Sunday, 04 March 2018
First introduced to the country in the 1980s, eco tourism is by no means new to Sri Lankans. With the conclusion of the civil war in 2010, eco tours rose to fame at a rapid pace. Sri Lanka is popular for a range of eco tours, such as, bird watching, leopard watching, turtle watching, whale and dolphin watching and safaris. However, there exists a lesser known eco tour, with greater potential for revenue generation, namely, frog watching.
Currently, the only frog watching tour in the country is conducted by Jetwing St Andrew’s, Nuwara Eliya. The tour, which starts at 7 pm, serves to quench one’s thirst for knowledge and adventure. At night time the frog watchers enter the artificial wetland created by St Andrew’s and then a climb to a higher altitude in the adjoining woodland area, in the teeth chattering cold, to detect some of the endangered and evasive frog species in the world.
Why frog watching?
Frogs are a group of amphibians who dominated the earth in late Carboniferous to early Permian periods, who existed at the time of dinosaurs and was spread around the world during the Miocene period.

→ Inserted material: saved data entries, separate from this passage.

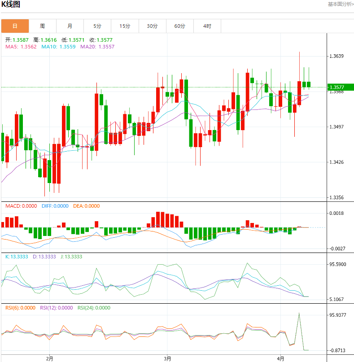Switch to the 周 weekly tab
This screenshot has height=362, width=354.
tap(42, 26)
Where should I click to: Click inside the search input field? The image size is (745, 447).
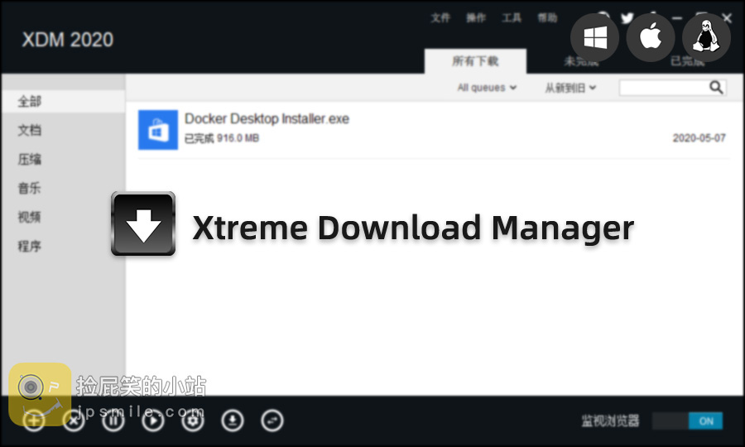point(664,88)
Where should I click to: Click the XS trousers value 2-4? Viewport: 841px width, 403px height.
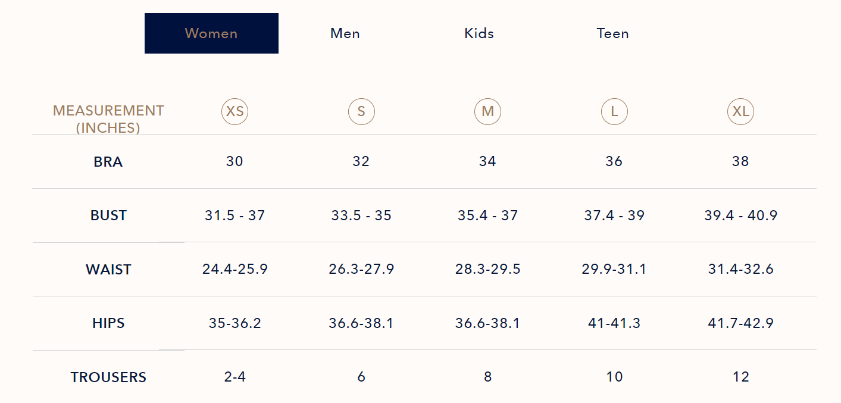pyautogui.click(x=235, y=377)
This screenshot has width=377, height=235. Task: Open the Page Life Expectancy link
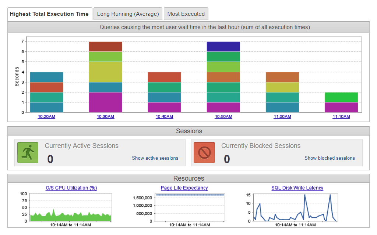184,188
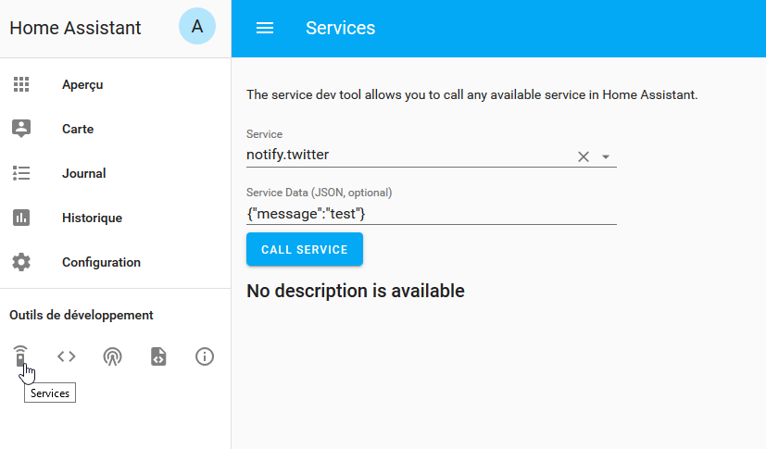Screen dimensions: 766x449
Task: Go to Historique in the sidebar
Action: [x=92, y=218]
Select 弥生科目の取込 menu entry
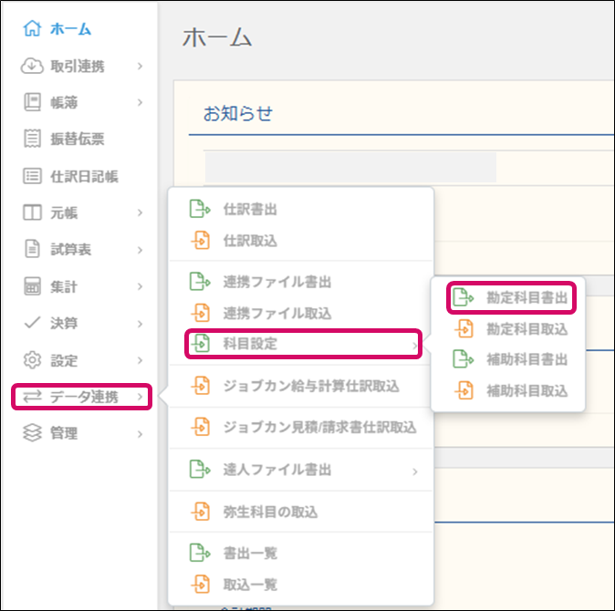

“Currently, there are 119 species of frogs in Sri Lanka, belonging to five different categories. This includes 82 species of shrub and tree frogs, 13 species of water frogs, 10 species of narrow mouthed frogs, seven species of true toads, three species of true frogs and a species of robust frog. Further, 103 of the local species are endemic to the country. ,” says Naturalist of Jetwing St Andrew’s, Ishanda Senevirathna.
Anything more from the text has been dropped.